Denny Colt é um detetive assassinado que ganhou uma espécie de sobrevida e por isso continua servindo Central City, para protegê-la do Octopus, uma espécie de gângster que domina o crime organizado e pretende fazer a amada cidade do personagem-título sumir do mapa. E no caminho, o fraco do detetive: As mulheres, de ambos os lados da lei, que poderão traí-lo ou ajudá-lo a qualquer momento.


"Você perdeu esta chave?"

Em todo filme de super-heróis, um fator deve ser crucial para o sucesso da história: Credibilidade. E a grande falha deste filme é ter um personagem principal fraco, que ainda que passe a maior parte do tempo em cena, não consegue passar credibilidade para seu público, escondido atrás de uma máscara e de uma fraquíssima interpretação.

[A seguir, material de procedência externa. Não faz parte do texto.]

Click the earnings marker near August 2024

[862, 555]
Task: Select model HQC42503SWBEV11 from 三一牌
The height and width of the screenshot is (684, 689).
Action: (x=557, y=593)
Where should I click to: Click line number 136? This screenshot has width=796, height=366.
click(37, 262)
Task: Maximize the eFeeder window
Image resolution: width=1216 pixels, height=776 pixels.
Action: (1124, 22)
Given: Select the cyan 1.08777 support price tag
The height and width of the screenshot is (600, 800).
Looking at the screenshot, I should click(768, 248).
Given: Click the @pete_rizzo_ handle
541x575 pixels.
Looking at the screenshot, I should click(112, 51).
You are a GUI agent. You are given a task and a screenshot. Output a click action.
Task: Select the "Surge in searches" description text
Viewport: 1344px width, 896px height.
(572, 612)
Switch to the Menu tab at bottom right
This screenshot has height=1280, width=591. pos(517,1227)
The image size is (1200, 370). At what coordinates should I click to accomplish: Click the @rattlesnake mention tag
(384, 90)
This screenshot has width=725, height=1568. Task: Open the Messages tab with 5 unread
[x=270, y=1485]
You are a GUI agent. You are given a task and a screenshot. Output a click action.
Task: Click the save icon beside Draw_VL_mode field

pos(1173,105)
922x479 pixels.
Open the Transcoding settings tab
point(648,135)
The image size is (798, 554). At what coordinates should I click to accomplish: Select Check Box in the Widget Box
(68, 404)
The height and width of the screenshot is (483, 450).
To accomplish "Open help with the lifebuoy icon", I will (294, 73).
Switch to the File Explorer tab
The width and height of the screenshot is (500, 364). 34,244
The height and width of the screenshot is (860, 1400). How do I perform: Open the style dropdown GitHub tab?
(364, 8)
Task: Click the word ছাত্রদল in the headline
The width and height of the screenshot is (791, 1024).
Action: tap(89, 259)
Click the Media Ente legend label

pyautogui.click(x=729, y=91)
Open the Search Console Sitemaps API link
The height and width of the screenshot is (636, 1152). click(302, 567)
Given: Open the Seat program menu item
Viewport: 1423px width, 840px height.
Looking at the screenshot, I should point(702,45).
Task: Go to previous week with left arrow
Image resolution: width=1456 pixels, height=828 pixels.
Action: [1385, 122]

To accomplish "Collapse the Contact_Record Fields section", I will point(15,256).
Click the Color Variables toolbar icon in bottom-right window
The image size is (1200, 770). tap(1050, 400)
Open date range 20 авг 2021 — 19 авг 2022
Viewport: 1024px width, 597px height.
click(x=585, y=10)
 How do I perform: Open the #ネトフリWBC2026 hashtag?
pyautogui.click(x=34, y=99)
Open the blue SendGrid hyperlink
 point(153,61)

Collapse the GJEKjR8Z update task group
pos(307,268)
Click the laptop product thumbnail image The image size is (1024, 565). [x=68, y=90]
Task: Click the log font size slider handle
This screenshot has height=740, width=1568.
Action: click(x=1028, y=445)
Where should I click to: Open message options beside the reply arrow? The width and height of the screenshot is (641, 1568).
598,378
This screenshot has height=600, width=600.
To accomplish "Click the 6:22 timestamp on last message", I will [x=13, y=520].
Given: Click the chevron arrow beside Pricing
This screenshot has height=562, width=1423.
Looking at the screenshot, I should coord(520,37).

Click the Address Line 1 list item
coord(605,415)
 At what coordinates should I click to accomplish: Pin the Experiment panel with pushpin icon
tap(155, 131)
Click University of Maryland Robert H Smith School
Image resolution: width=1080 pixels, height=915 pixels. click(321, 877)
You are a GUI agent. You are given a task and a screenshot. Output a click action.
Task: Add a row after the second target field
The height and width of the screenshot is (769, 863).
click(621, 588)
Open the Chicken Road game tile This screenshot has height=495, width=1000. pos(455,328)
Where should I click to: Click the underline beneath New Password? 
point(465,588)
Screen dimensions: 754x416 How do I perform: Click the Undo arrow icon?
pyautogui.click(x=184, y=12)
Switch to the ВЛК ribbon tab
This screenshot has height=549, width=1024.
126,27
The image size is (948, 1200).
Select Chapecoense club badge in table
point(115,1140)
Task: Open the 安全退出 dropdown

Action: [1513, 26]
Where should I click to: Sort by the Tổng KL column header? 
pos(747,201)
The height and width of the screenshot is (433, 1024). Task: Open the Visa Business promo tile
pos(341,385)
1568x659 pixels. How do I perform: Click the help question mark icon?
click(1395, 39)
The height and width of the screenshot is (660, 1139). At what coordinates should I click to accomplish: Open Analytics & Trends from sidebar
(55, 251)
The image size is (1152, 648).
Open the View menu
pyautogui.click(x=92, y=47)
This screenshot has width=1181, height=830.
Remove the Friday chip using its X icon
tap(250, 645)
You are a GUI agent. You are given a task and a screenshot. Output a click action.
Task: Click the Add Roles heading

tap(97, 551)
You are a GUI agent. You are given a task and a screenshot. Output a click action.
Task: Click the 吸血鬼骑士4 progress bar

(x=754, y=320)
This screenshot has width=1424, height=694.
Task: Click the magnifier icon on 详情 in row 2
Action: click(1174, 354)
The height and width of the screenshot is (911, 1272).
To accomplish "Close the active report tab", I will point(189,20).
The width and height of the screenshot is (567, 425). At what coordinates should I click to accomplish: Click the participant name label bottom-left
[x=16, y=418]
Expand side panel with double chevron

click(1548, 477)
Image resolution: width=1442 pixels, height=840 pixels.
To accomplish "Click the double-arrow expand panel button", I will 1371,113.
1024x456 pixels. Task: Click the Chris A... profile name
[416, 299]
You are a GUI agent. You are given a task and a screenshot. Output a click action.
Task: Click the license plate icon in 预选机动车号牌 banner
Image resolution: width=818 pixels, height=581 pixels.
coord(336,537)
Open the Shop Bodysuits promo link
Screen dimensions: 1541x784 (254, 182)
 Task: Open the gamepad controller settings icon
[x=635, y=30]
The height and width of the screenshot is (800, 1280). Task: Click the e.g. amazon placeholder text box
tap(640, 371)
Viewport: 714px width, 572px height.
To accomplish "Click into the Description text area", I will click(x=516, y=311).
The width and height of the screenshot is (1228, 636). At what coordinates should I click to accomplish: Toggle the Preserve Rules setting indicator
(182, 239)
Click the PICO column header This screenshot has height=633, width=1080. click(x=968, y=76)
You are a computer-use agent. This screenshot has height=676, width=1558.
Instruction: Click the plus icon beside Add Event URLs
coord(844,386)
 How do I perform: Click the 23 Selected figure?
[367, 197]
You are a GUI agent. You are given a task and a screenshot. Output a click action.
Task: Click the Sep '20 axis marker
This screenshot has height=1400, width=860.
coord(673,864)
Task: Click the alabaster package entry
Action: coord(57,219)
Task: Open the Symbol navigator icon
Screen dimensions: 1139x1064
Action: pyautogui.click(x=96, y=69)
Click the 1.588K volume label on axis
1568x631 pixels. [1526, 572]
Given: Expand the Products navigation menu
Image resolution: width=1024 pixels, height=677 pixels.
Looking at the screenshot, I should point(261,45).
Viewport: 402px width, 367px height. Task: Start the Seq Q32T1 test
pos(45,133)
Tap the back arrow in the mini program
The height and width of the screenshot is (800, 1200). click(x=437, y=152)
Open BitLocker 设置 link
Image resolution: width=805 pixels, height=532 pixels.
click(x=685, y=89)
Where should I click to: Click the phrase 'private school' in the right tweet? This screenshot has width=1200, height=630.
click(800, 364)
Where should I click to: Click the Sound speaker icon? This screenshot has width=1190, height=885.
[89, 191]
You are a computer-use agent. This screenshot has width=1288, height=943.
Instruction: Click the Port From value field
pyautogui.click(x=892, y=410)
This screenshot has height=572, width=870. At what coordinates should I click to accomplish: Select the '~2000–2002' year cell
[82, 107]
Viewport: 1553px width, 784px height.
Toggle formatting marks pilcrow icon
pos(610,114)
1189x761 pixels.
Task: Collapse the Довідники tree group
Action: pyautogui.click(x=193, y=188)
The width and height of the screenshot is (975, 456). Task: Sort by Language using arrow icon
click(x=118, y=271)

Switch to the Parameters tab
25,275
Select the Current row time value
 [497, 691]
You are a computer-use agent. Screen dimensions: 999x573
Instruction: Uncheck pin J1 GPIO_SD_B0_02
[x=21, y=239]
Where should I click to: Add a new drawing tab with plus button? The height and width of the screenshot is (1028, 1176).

O segundo fator para o sucesso da história: Um vilão ameaçador. Nem mesmo a força de Samuel L. Jackson consegue fazer de Octopus, um vilão crível. Ok, entendemos o tom pastelão de um antagonista que aos 15 minutos de filme diz que "Privadas são sempre engraçadas". Mas acredito que este é o tipo de frase para um coadjuvante engraçado e não de um personagem que deve fazer o espectador temer pela sua segurança. As cenas de ação (fracas) se perdem em tanto fundo falso (proposital) e acaba por intensificar a má atuação dos envolvidos. Tudo aqui é de fato exageiro. Negativo exageiro. "Sin City" dá um banho em termos de história e interpretação (mesmo que as interpretações do filme de Robert Rodriguez não sejam lá tão boas). A cara da HQ está lá, o que serve por ressaltar o bom e impressionante trabalho técnico de pós-produção. E só.